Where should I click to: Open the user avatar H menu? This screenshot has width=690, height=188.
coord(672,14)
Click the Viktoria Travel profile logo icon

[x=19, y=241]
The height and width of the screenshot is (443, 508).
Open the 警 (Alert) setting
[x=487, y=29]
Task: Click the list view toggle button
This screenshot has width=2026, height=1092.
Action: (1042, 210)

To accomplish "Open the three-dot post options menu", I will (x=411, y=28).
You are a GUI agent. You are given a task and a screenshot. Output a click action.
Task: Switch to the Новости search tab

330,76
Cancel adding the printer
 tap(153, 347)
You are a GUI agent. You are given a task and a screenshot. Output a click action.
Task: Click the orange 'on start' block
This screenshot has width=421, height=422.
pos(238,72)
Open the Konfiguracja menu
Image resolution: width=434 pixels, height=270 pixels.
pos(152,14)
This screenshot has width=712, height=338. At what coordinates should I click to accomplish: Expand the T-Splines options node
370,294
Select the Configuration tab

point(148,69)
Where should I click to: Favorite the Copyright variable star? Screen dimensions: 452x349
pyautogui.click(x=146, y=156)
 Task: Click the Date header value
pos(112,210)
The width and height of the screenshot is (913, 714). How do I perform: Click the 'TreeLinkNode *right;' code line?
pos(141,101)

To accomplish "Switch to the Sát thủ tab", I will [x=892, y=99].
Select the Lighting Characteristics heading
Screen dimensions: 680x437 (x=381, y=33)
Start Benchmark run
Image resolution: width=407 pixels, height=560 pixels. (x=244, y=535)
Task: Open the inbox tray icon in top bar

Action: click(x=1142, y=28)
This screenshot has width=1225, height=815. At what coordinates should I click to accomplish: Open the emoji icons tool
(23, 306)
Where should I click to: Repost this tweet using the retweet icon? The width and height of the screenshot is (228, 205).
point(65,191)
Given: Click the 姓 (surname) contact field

*Aim of the task:* All of the entries should be transcribed exactly as they appear.

*Output of the task:*
Where should I click to: Open the user avatar H menu? This screenshot has width=690, height=188.
coord(672,14)
Click the Viktoria Travel profile logo icon

[x=19, y=241]
The height and width of the screenshot is (443, 508).
Open the 警 (Alert) setting
[x=487, y=29]
Task: Click the list view toggle button
This screenshot has width=2026, height=1092.
Action: (1042, 210)

To accomplish "Open the three-dot post options menu", I will (x=411, y=28).
You are a GUI agent. You are given a task and a screenshot. Output a click action.
Task: Switch to the Новости search tab

330,76
Cancel adding the printer
 tap(153, 347)
You are a GUI agent. You are given a task and a screenshot. Output a click action.
Task: Click the orange 'on start' block
This screenshot has width=421, height=422.
pos(238,72)
Open the Konfiguracja menu
Image resolution: width=434 pixels, height=270 pixels.
pos(152,14)
This screenshot has width=712, height=338. At what coordinates should I click to accomplish: Expand the T-Splines options node
370,294
Select the Configuration tab

point(148,69)
Where should I click to: Favorite the Copyright variable star? Screen dimensions: 452x349
pyautogui.click(x=146, y=156)
 Task: Click the Date header value
pos(112,210)
The width and height of the screenshot is (913, 714). How do I perform: Click the 'TreeLinkNode *right;' code line?
pos(141,101)

To accomplish "Switch to the Sát thủ tab", I will [x=892, y=99].
Select the Lighting Characteristics heading
Screen dimensions: 680x437 (x=381, y=33)
Start Benchmark run
Image resolution: width=407 pixels, height=560 pixels. (x=244, y=535)
Task: Open the inbox tray icon in top bar

Action: click(x=1142, y=28)
This screenshot has width=1225, height=815. At what coordinates should I click to accomplish: Open the emoji icons tool
(23, 306)
Where should I click to: Repost this tweet using the retweet icon? The width and height of the screenshot is (228, 205).
point(65,191)
Given: Click the 姓 (surname) contact field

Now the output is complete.